**Task description:** Recast each non-blank line of all the items below as one row of a Markdown table, with the columns No. and Line. Number the rows in order.

**Record list:**

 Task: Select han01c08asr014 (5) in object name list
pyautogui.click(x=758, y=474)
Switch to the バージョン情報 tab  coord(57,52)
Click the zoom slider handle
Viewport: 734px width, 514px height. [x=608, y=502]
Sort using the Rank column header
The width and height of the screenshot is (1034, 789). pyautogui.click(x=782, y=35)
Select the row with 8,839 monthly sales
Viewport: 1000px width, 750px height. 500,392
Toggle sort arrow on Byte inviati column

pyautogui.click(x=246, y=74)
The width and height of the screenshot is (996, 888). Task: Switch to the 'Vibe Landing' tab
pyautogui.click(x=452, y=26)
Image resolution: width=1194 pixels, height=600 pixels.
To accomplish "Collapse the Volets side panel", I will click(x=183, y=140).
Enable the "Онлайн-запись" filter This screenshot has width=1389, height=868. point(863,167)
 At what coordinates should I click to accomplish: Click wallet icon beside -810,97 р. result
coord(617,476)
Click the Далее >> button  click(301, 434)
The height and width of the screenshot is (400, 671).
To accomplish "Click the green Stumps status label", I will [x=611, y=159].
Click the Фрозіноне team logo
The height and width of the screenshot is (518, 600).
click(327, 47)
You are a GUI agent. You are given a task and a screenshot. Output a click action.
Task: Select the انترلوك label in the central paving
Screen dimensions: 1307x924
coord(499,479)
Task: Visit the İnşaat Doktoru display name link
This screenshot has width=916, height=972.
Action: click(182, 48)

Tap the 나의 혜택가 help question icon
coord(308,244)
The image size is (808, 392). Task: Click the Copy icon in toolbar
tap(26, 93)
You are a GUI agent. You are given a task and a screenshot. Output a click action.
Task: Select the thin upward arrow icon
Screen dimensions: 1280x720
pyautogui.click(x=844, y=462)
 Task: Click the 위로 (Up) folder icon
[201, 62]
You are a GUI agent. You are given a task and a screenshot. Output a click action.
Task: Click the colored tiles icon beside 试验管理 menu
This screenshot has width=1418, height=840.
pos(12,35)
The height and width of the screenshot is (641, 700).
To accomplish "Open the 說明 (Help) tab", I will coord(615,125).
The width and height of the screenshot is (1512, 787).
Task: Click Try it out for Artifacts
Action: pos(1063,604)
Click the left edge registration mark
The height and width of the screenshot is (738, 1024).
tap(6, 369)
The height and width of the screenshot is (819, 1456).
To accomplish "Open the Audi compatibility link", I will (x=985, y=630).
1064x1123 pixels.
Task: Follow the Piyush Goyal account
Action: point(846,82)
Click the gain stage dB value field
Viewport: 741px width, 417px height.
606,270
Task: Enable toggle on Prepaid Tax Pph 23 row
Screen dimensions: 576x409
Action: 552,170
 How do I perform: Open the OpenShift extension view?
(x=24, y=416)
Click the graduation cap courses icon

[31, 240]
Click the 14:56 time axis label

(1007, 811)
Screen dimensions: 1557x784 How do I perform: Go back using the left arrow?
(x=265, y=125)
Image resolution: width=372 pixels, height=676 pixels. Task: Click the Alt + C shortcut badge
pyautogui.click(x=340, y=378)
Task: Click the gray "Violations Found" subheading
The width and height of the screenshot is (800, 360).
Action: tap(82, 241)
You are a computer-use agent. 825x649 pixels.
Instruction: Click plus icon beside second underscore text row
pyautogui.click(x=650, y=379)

**Task response:**
| No. | Line |
|---|---|
| 1 |  Task: Select han01c08asr014 (5) in object name list |
| 2 | pyautogui.click(x=758, y=474) |
| 3 | Switch to the バージョン情報 tab  coord(57,52) |
| 4 | Click the zoom slider handle |
| 5 | Viewport: 734px width, 514px height. [x=608, y=502] |
| 6 | Sort using the Rank column header |
| 7 | The width and height of the screenshot is (1034, 789). pyautogui.click(x=782, y=35) |
| 8 | Select the row with 8,839 monthly sales |
| 9 | Viewport: 1000px width, 750px height. 500,392 |
| 10 | Toggle sort arrow on Byte inviati column |
| 11 | pyautogui.click(x=246, y=74) |
| 12 | The width and height of the screenshot is (996, 888). Task: Switch to the 'Vibe Landing' tab |
| 13 | pyautogui.click(x=452, y=26) |
| 14 | Image resolution: width=1194 pixels, height=600 pixels. |
| 15 | To accomplish "Collapse the Volets side panel", I will click(x=183, y=140). |
| 16 | Enable the "Онлайн-запись" filter This screenshot has width=1389, height=868. point(863,167) |
| 17 |  At what coordinates should I click to accomplish: Click wallet icon beside -810,97 р. result |
| 18 | coord(617,476) |
| 19 | Click the Далее >> button  click(301, 434) |
| 20 | The height and width of the screenshot is (400, 671). |
| 21 | To accomplish "Click the green Stumps status label", I will [x=611, y=159]. |
| 22 | Click the Фрозіноне team logo |
| 23 | The height and width of the screenshot is (518, 600). |
| 24 | click(327, 47) |
| 25 | You are a GUI agent. You are given a task and a screenshot. Output a click action. |
| 26 | Task: Select the انترلوك label in the central paving |
| 27 | Screen dimensions: 1307x924 |
| 28 | coord(499,479) |
| 29 | Task: Visit the İnşaat Doktoru display name link |
| 30 | This screenshot has width=916, height=972. |
| 31 | Action: click(182, 48) |
| 32 | Tap the 나의 혜택가 help question icon |
| 33 | coord(308,244) |
| 34 | The image size is (808, 392). Task: Click the Copy icon in toolbar |
| 35 | tap(26, 93) |
| 36 | You are a GUI agent. You are given a task and a screenshot. Output a click action. |
| 37 | Task: Select the thin upward arrow icon |
| 38 | Screen dimensions: 1280x720 |
| 39 | pyautogui.click(x=844, y=462) |
| 40 |  Task: Click the 위로 (Up) folder icon |
| 41 | [201, 62] |
| 42 | You are a GUI agent. You are given a task and a screenshot. Output a click action. |
| 43 | Task: Click the colored tiles icon beside 试验管理 menu |
| 44 | This screenshot has width=1418, height=840. |
| 45 | pos(12,35) |
| 46 | The height and width of the screenshot is (641, 700). |
| 47 | To accomplish "Open the 說明 (Help) tab", I will coord(615,125). |
| 48 | The width and height of the screenshot is (1512, 787). |
| 49 | Task: Click Try it out for Artifacts |
| 50 | Action: pos(1063,604) |
| 51 | Click the left edge registration mark |
| 52 | The height and width of the screenshot is (738, 1024). |
| 53 | tap(6, 369) |
| 54 | The height and width of the screenshot is (819, 1456). |
| 55 | To accomplish "Open the Audi compatibility link", I will (x=985, y=630). |
| 56 | 1064x1123 pixels. |
| 57 | Task: Follow the Piyush Goyal account |
| 58 | Action: point(846,82) |
| 59 | Click the gain stage dB value field |
| 60 | Viewport: 741px width, 417px height. |
| 61 | 606,270 |
| 62 | Task: Enable toggle on Prepaid Tax Pph 23 row |
| 63 | Screen dimensions: 576x409 |
| 64 | Action: 552,170 |
| 65 |  How do I perform: Open the OpenShift extension view? |
| 66 | (x=24, y=416) |
| 67 | Click the graduation cap courses icon |
| 68 | [31, 240] |
| 69 | Click the 14:56 time axis label |
| 70 | (1007, 811) |
| 71 | Screen dimensions: 1557x784 How do I perform: Go back using the left arrow? |
| 72 | (x=265, y=125) |
| 73 | Image resolution: width=372 pixels, height=676 pixels. Task: Click the Alt + C shortcut badge |
| 74 | pyautogui.click(x=340, y=378) |
| 75 | Task: Click the gray "Violations Found" subheading |
| 76 | The width and height of the screenshot is (800, 360). |
| 77 | Action: tap(82, 241) |
| 78 | You are a computer-use agent. 825x649 pixels. |
| 79 | Instruction: Click plus icon beside second underscore text row |
| 80 | pyautogui.click(x=650, y=379) |